PROVIDED ENTRIES »
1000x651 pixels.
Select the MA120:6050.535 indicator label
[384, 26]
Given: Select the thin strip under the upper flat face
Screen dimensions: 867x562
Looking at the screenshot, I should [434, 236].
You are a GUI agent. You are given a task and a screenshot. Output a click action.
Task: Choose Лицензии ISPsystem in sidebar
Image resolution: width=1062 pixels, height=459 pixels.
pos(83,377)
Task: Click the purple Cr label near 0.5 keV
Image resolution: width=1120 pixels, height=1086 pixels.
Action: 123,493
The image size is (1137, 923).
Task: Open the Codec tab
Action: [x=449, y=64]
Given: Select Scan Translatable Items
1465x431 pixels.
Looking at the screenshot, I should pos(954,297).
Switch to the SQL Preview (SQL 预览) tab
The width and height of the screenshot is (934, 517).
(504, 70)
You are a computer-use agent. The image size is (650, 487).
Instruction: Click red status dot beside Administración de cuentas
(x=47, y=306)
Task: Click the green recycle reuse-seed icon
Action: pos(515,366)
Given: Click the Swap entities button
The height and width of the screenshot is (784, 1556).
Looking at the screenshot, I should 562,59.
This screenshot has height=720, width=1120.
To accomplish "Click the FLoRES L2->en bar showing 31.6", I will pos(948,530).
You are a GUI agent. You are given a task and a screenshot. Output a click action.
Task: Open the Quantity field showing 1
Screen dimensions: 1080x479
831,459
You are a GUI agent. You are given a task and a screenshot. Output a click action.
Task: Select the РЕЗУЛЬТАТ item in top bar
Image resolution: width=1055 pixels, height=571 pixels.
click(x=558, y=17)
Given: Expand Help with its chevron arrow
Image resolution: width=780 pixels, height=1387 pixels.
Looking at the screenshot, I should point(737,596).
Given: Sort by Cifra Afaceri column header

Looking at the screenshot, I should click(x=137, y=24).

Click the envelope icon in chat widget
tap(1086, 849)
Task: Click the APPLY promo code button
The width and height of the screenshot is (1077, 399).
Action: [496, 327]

ABOUT THIS TASK »
Write every line of the material out again exactly.

ANSWER SECTION »
1000x651 pixels.
Select the MA120:6050.535 indicator label
[384, 26]
Given: Select the thin strip under the upper flat face
Screen dimensions: 867x562
Looking at the screenshot, I should [434, 236].
You are a GUI agent. You are given a task and a screenshot. Output a click action.
Task: Choose Лицензии ISPsystem in sidebar
Image resolution: width=1062 pixels, height=459 pixels.
pos(83,377)
Task: Click the purple Cr label near 0.5 keV
Image resolution: width=1120 pixels, height=1086 pixels.
Action: 123,493
The image size is (1137, 923).
Task: Open the Codec tab
Action: [x=449, y=64]
Given: Select Scan Translatable Items
1465x431 pixels.
Looking at the screenshot, I should pos(954,297).
Switch to the SQL Preview (SQL 预览) tab
The width and height of the screenshot is (934, 517).
(504, 70)
You are a computer-use agent. The image size is (650, 487).
Instruction: Click red status dot beside Administración de cuentas
(x=47, y=306)
Task: Click the green recycle reuse-seed icon
Action: pos(515,366)
Given: Click the Swap entities button
The height and width of the screenshot is (784, 1556).
Looking at the screenshot, I should 562,59.
This screenshot has height=720, width=1120.
To accomplish "Click the FLoRES L2->en bar showing 31.6", I will pos(948,530).
You are a GUI agent. You are given a task and a screenshot. Output a click action.
Task: Open the Quantity field showing 1
Screen dimensions: 1080x479
831,459
You are a GUI agent. You are given a task and a screenshot. Output a click action.
Task: Select the РЕЗУЛЬТАТ item in top bar
Image resolution: width=1055 pixels, height=571 pixels.
click(x=558, y=17)
Given: Expand Help with its chevron arrow
Image resolution: width=780 pixels, height=1387 pixels.
Looking at the screenshot, I should point(737,596).
Given: Sort by Cifra Afaceri column header

Looking at the screenshot, I should click(x=137, y=24).

Click the envelope icon in chat widget
tap(1086, 849)
Task: Click the APPLY promo code button
The width and height of the screenshot is (1077, 399).
Action: [496, 327]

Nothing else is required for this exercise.